◆ **TASK 1**
Answer these from the source passage:
(a) Where does the MSVC profiler seem to sometimes place the "blame"?
(b) What value does the default constructor give allocated_size?
(c) In EnsureSpace, what argument is passed to Reserve when count equals allocated_size?

— Begin SOURCE PASSAGE —

Profiling doesn't reveal what is the real bottleneck any longer. The MSVC profiler seems to sometimes place the "blame" on the wrong calls (supposedly identical runs assign widely different running times) and most calls are getting coalesced into one big chink.

Looking at a disassembly of the generated code shows that there's a very large amount of jumps in the generated code, I think that might be the main reason behind the slowness now.

class SpanBuffer {
private:
    int *data;
    size_t allocated_size;
    size_t count;

    inline void EnsureSpace()
    {
     if (count == allocated_size)
      Reserve(count*2);
    }

public:
    struct Span {
     int start, end;
    };

public:
    SpanBuffer()
     : data(0)
     , allocated_size(24)
     , count(0)
    {
     data = new int[allocated_size];
    }

    SpanBuffer(const SpanBuffer &src)
     : data(0)
     , allocated_size(src.allocated_size)
     , count(src.count)
    {
     data = new int[allocated_size];
     memcpy(data, src.data, sizeof(int)*count);
    }

    ~SpanBuffer()
    {
     delete [] data;
    }

    inline void AddIntersection(int x)
    {
     EnsureSpace();
     data[count++] = x;
    }

    inline void AddSpan(int s, int e)
    {
     assert((count & 1) == 0);
     assert(s >= 0);
     assert(e >= 0);
     EnsureSpace();
     data[count] = s;
     data[count+1] = e;
     count += 2;
    }

    inline void Clear()
    {
     count = 0;
    }

    inline size_t GetCount() const
    {
     return count;
    }

    inline int GetIntersection(size_t i) const
    {
     return data[i];
    }

    inline const Span * GetSpanIteratorBegin() const
    {
     assert((count & 1) == 0);
     return reinterpret_cast<const Span *>(data);
    }

    inline Span * GetSpanIteratorBegin()
    {
     assert((count & 1) == 0);
     return reinterpret_cast<Span *>(data);
    }

    inline const Span * GetSpanIteratorEnd() const
    {
     assert((count & 1) == 0);
     return reinterpret_cast<const Span *>(data+count);
    }

    inline Span * GetSpanIteratorEnd()
    {
     assert((count & 1) == 0);
     return reinterpret_cast<Span *>(data+count);
    }

    inline void MergeOrAddSpan(int s, int e)
    {
     assert((count & 1) == 0);
     assert(s >= 0);
     assert(e >= 0);

     if (count == 0)
     {
      AddSpan(s, e);
      return;
     }

     int *lastspan = data + count-2;

     if (s > lastspan[1])
     {
      AddSpan(s, e);
     }
     else
     {
      if (s < lastspan[0])
       lastspan[0] = s;
      if (e > lastspan[1])

— End SOURCE PASSAGE —
— Begin GIVEN RECORDS —

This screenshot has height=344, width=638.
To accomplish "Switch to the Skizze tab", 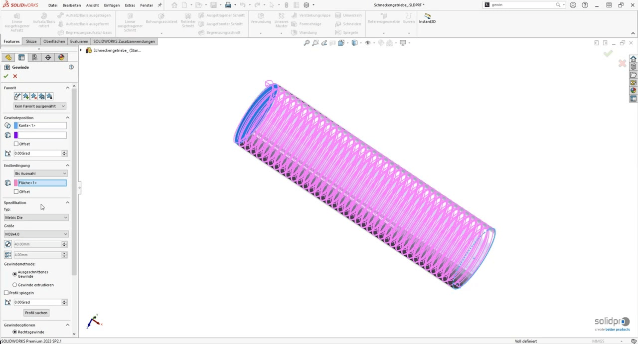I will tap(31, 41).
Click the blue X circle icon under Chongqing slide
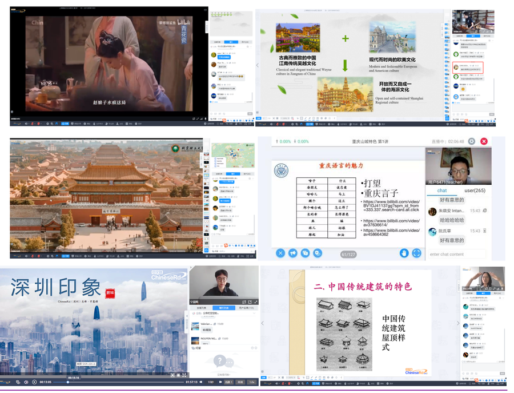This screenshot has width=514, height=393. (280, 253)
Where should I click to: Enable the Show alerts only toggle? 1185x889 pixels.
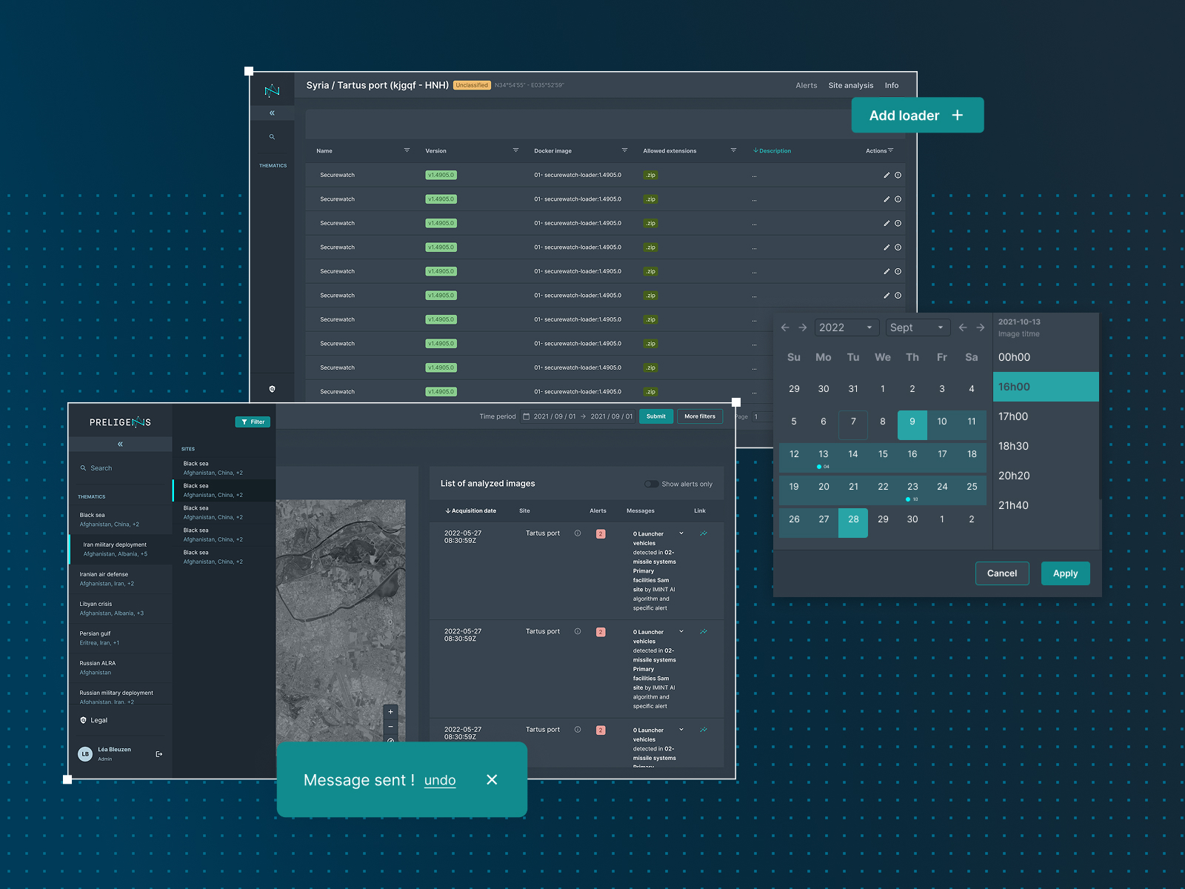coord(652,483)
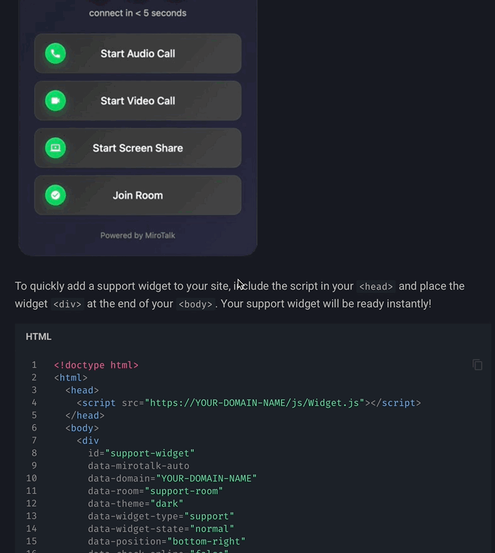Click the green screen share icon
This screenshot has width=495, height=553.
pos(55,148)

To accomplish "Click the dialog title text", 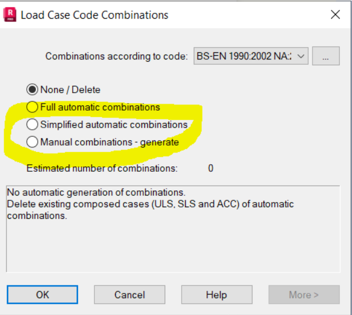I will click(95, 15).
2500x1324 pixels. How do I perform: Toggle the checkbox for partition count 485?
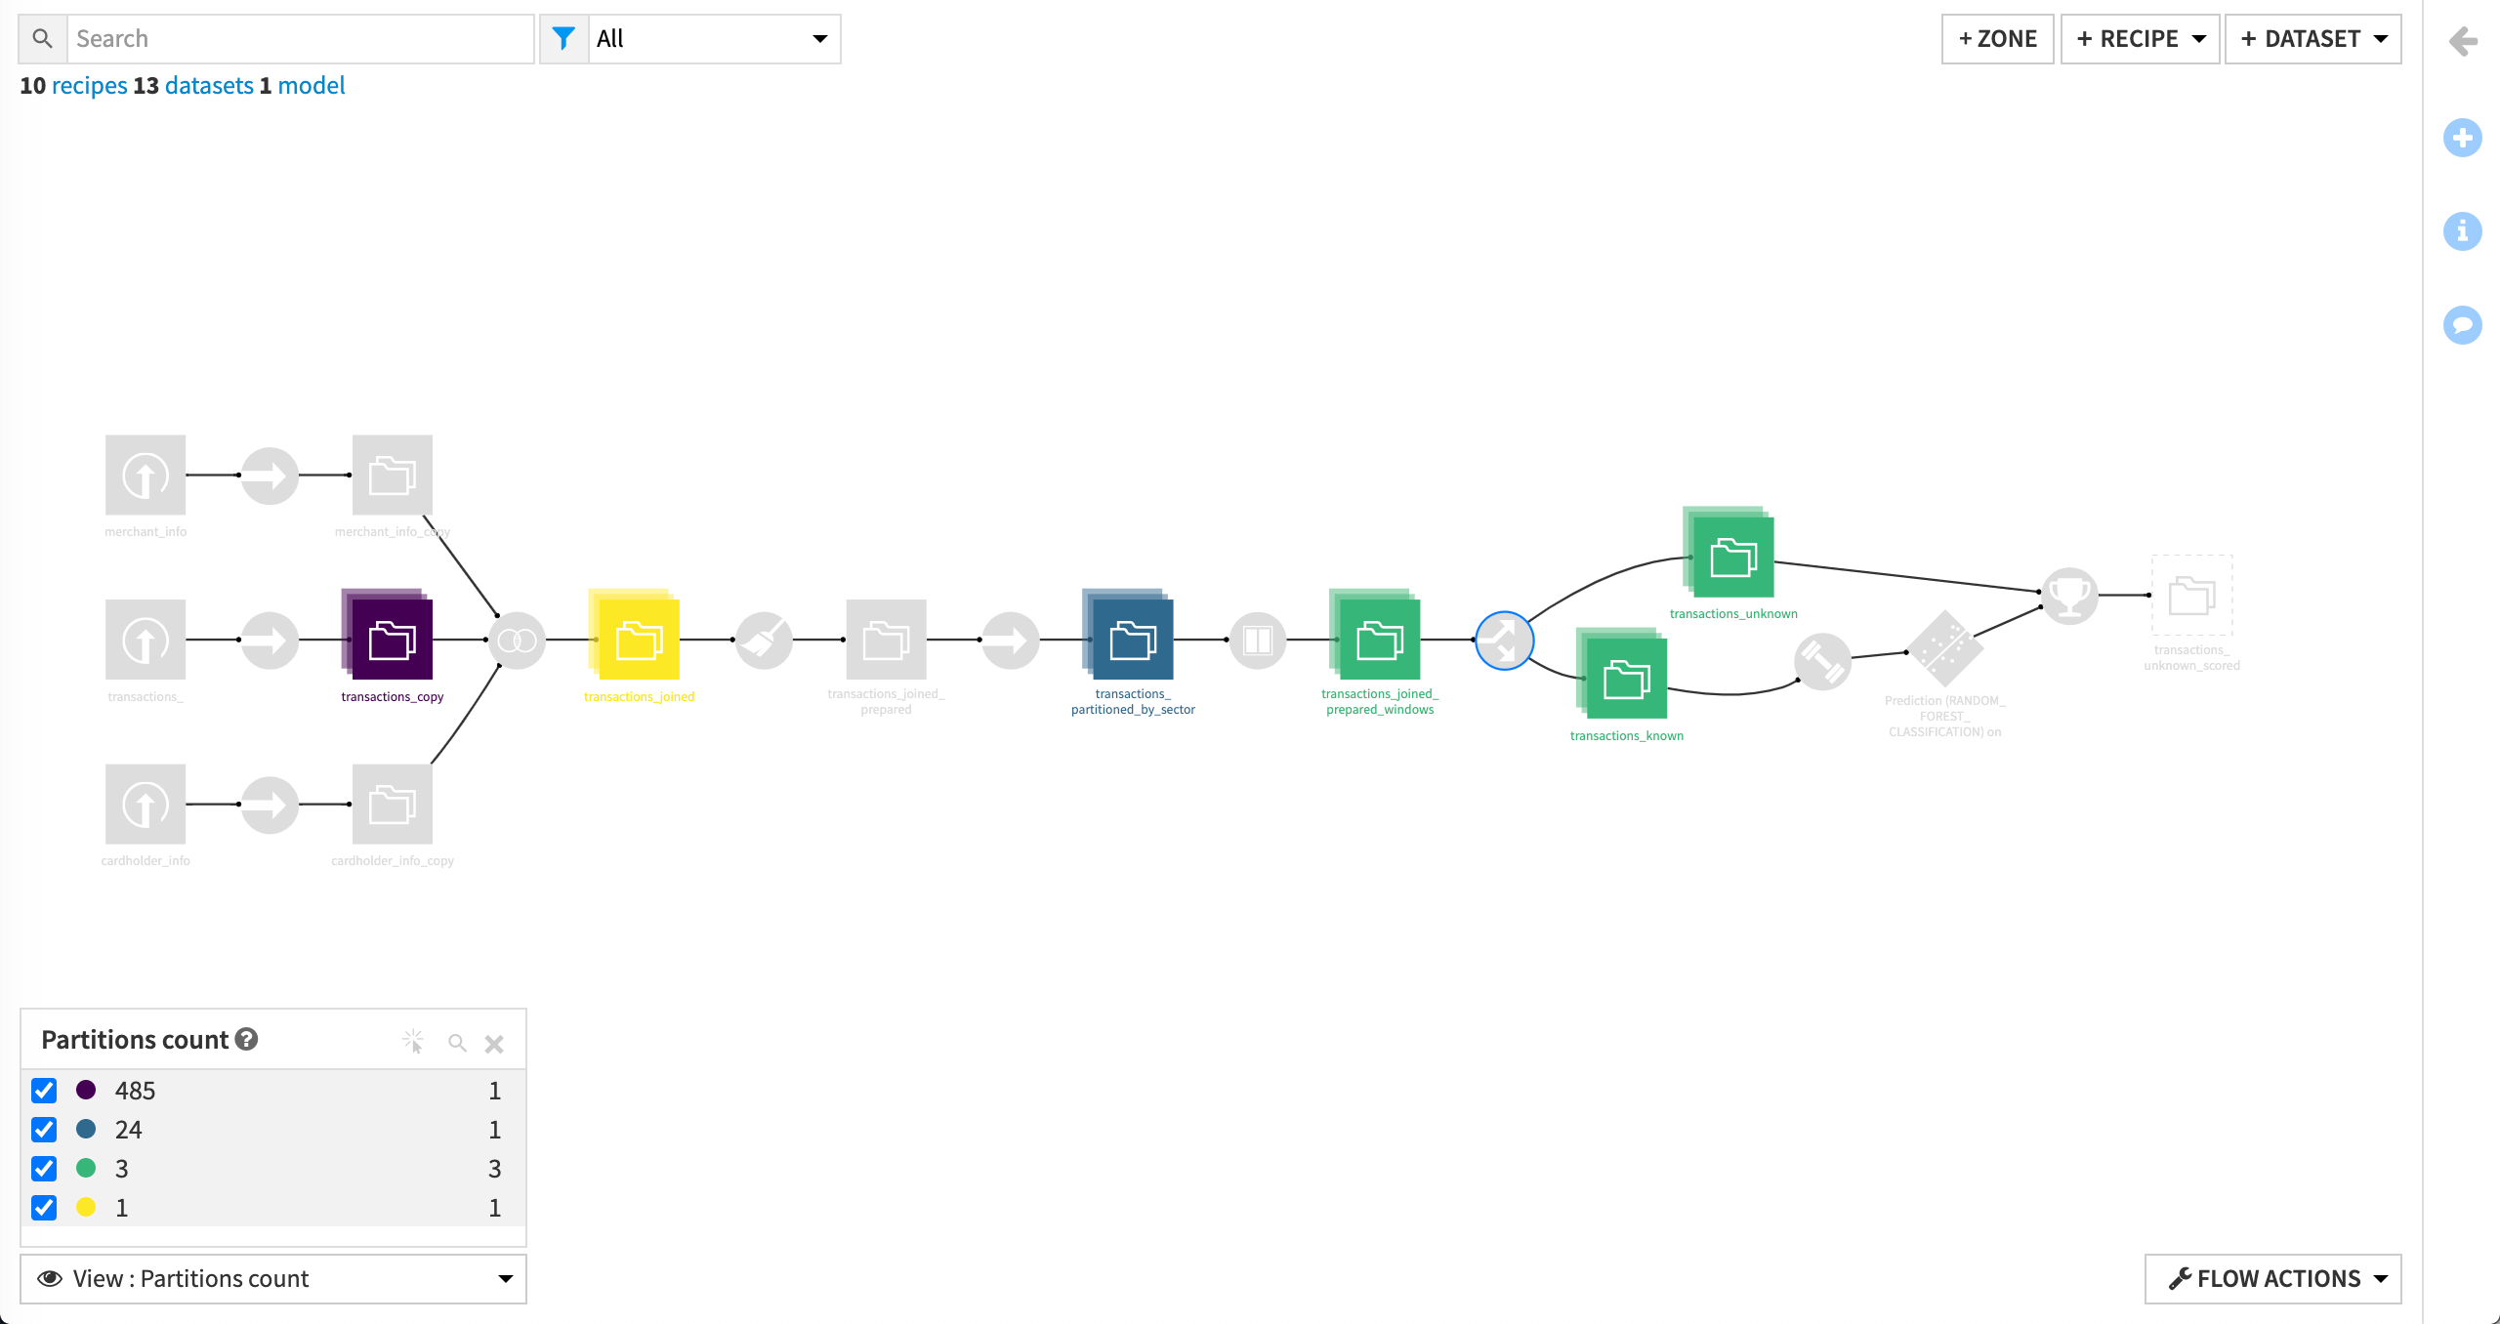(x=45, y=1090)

— End GIVEN RECORDS —
— Begin GIVEN RECORDS —

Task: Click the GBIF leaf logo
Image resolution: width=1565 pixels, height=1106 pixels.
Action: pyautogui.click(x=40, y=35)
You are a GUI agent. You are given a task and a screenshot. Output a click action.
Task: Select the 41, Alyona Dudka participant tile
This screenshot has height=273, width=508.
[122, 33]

— End GIVEN RECORDS —
— Begin GIVEN RECORDS —

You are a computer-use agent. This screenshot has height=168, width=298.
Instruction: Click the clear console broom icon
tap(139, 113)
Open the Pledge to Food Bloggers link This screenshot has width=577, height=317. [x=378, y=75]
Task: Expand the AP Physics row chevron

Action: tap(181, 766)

— End GIVEN RECORDS —

◆ **TASK 2**
In the records, rewrite the lines starting at "Open the Pledge" and ending at "Action: tap(181, 766)", with "Expand" replaced by "Collapse" and nothing else altered.

◆ **CORRECT OUTPUT 1**
(a) On the wrong calls.
(b) 24.
(c) count*2.

◆ **CORRECT OUTPUT 2**
Open the Pledge to Food Bloggers link This screenshot has width=577, height=317. [x=378, y=75]
Task: Collapse the AP Physics row chevron

Action: tap(181, 766)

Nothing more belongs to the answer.